Early cellular effects of circulating cadmium-thionein on kidney proximal tubules.

Circulating cadmium-thionein (Cd-MT) is cleared from the mammalian circulatory system by filtration through the kidney glomerulus with subsequent reabsorption by kidney proximal tubules. Damage to the tubules results following uptake of Cd-MT, which is dependent upon time and the dose level of cadmium administered. Intravenous administration of 109Cd-MT at doses of 0.017 and 0.17 mg Cd/kg body weight with examination of total renal uptake of 109Cd at 0.5, 3, and 24 hr disclosed that the rate of clearance from the blood and uptake by the kidney was significantly more rapid at the 0.017 mg Cd/kg dose.
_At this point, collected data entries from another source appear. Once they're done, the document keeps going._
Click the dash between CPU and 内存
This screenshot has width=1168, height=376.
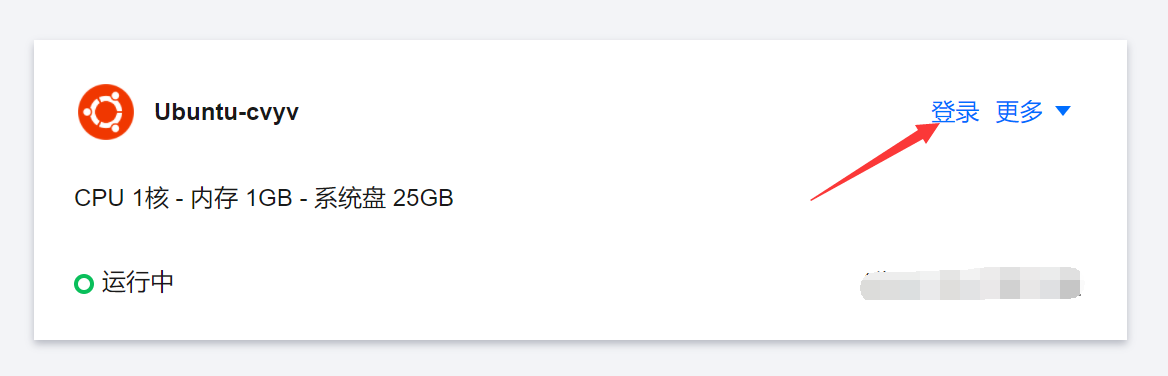point(180,200)
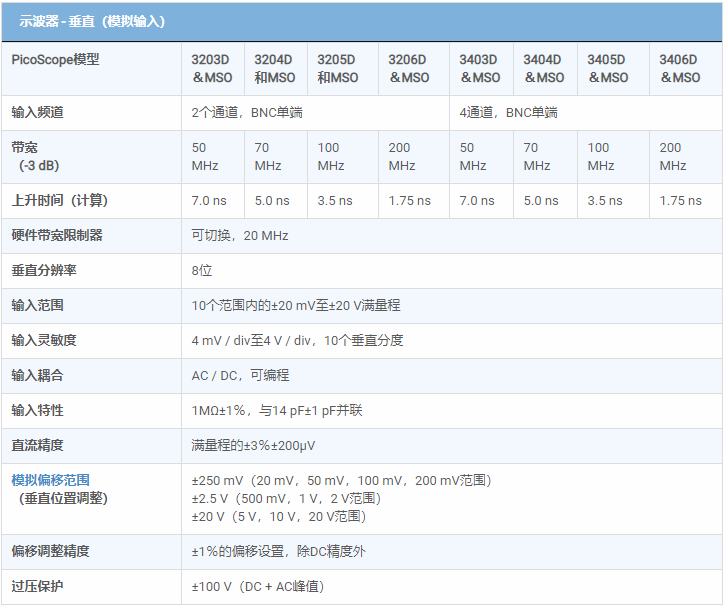The width and height of the screenshot is (725, 607).
Task: Click the 满量程的±3%±200μV accuracy value
Action: pos(254,445)
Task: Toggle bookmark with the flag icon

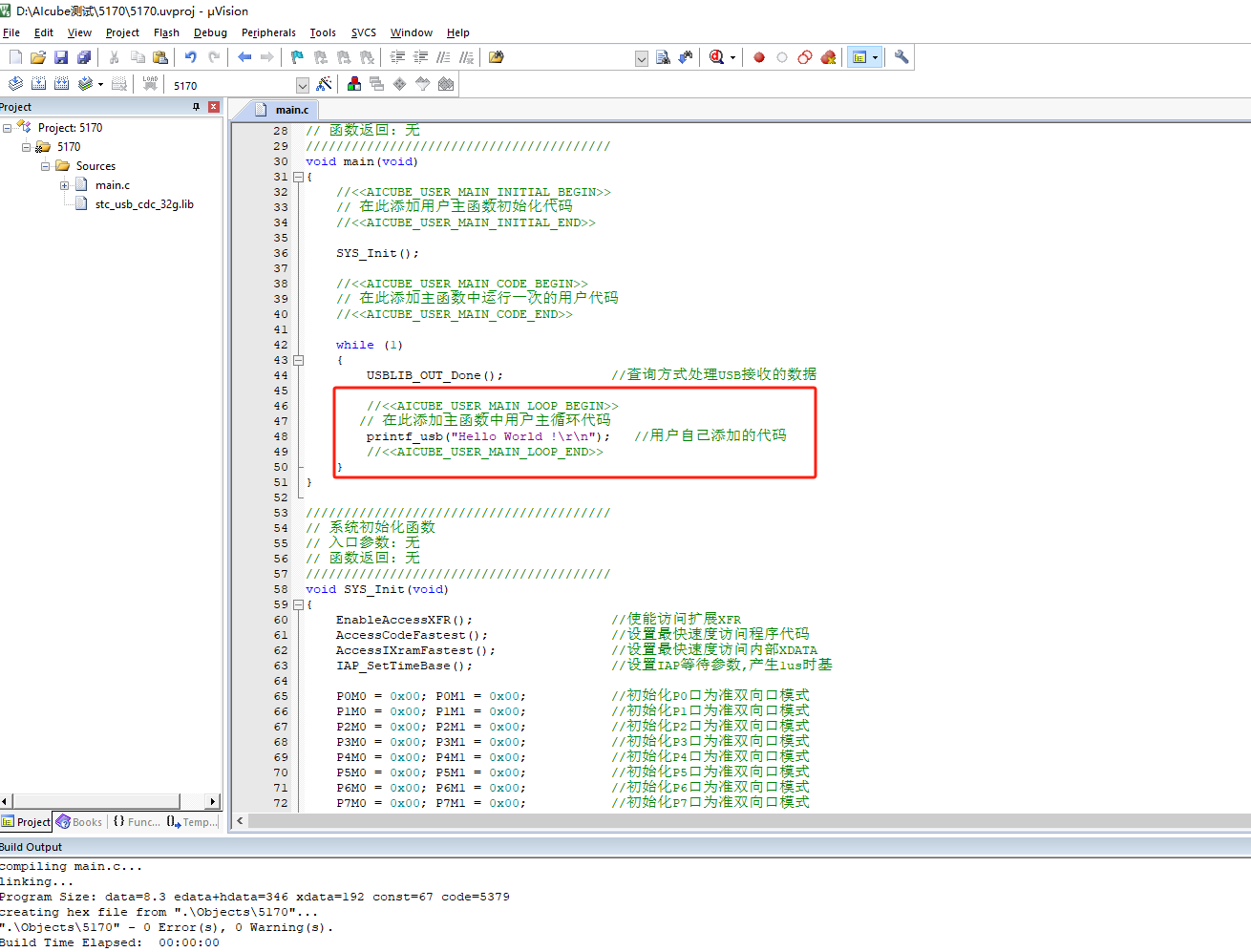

Ultrastructural changes resulting from intravenous injection of either form A or B of Cd-MT were characterized by increased numbers of pinocytotic vesicles and small, dense lysosomal structures. There was no evidence of mitochondrial swelling or cell death at either 3 or 6 hr after injection. The subcellular distribution of cadmium in kidney tissue at various times after administration of Cd-MT was determined by using differential centrifugation techniques with 109Cd and in situ by using x-ray microanalysis. At 30 min after injection of Cd-MT, significant amounts of cadmium were present in lysosomal fractions indicating an interaction between the tubular lysosome system and Cd-MT prior to the onset of overt cellular toxicity. Results suggest that Cd-MT is reabsorbed and broken down by kidney tubule cells in a physiological manner with possible subsequent release of the toxic cadmium ion.